Would you write out the records below exactly as given?

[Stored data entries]

· · · · · · ·

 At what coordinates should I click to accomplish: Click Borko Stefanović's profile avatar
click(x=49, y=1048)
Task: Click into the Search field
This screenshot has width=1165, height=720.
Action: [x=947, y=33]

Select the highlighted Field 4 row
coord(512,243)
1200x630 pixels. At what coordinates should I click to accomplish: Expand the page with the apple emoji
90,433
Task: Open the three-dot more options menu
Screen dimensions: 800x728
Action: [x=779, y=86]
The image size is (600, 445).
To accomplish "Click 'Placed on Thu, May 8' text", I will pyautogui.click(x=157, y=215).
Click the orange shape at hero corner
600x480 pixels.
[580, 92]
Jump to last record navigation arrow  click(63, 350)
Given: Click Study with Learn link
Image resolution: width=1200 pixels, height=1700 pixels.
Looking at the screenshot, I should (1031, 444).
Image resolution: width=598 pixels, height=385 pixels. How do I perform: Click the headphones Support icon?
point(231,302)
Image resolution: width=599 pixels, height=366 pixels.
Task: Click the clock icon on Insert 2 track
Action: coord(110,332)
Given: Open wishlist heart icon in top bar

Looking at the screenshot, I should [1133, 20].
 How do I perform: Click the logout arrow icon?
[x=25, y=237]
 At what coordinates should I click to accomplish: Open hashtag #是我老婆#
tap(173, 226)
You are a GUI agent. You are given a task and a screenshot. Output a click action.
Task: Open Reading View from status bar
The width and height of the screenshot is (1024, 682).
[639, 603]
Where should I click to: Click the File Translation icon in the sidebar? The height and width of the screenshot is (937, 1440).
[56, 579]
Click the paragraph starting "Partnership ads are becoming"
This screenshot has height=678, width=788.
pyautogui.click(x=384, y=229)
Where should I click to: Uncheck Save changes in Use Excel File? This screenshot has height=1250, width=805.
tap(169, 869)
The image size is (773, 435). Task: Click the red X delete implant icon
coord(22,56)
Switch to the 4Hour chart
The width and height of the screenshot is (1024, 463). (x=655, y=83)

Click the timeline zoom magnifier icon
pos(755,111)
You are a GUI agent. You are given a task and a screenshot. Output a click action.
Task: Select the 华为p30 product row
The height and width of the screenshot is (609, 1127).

· · · · · · ·

> [Exercise result]
 At what coordinates should I click to accomplish: Click Borko Stefanović's profile avatar
click(x=49, y=1048)
Task: Click into the Search field
This screenshot has width=1165, height=720.
Action: [x=947, y=33]

Select the highlighted Field 4 row
coord(512,243)
1200x630 pixels. At what coordinates should I click to accomplish: Expand the page with the apple emoji
90,433
Task: Open the three-dot more options menu
Screen dimensions: 800x728
Action: [x=779, y=86]
The image size is (600, 445).
To accomplish "Click 'Placed on Thu, May 8' text", I will pyautogui.click(x=157, y=215).
Click the orange shape at hero corner
600x480 pixels.
[580, 92]
Jump to last record navigation arrow  click(63, 350)
Given: Click Study with Learn link
Image resolution: width=1200 pixels, height=1700 pixels.
Looking at the screenshot, I should (1031, 444).
Image resolution: width=598 pixels, height=385 pixels. How do I perform: Click the headphones Support icon?
point(231,302)
Image resolution: width=599 pixels, height=366 pixels.
Task: Click the clock icon on Insert 2 track
Action: coord(110,332)
Given: Open wishlist heart icon in top bar

Looking at the screenshot, I should [1133, 20].
 How do I perform: Click the logout arrow icon?
[x=25, y=237]
 At what coordinates should I click to accomplish: Open hashtag #是我老婆#
tap(173, 226)
You are a GUI agent. You are given a task and a screenshot. Output a click action.
Task: Open Reading View from status bar
The width and height of the screenshot is (1024, 682).
[639, 603]
Where should I click to: Click the File Translation icon in the sidebar? The height and width of the screenshot is (937, 1440).
[56, 579]
Click the paragraph starting "Partnership ads are becoming"
This screenshot has height=678, width=788.
pyautogui.click(x=384, y=229)
Where should I click to: Uncheck Save changes in Use Excel File? This screenshot has height=1250, width=805.
tap(169, 869)
The image size is (773, 435). Task: Click the red X delete implant icon
coord(22,56)
Switch to the 4Hour chart
The width and height of the screenshot is (1024, 463). (x=655, y=83)

Click the timeline zoom magnifier icon
pos(755,111)
You are a GUI agent. You are given a task and a screenshot. Output a click action.
Task: Select the 华为p30 product row
The height and width of the screenshot is (609, 1127).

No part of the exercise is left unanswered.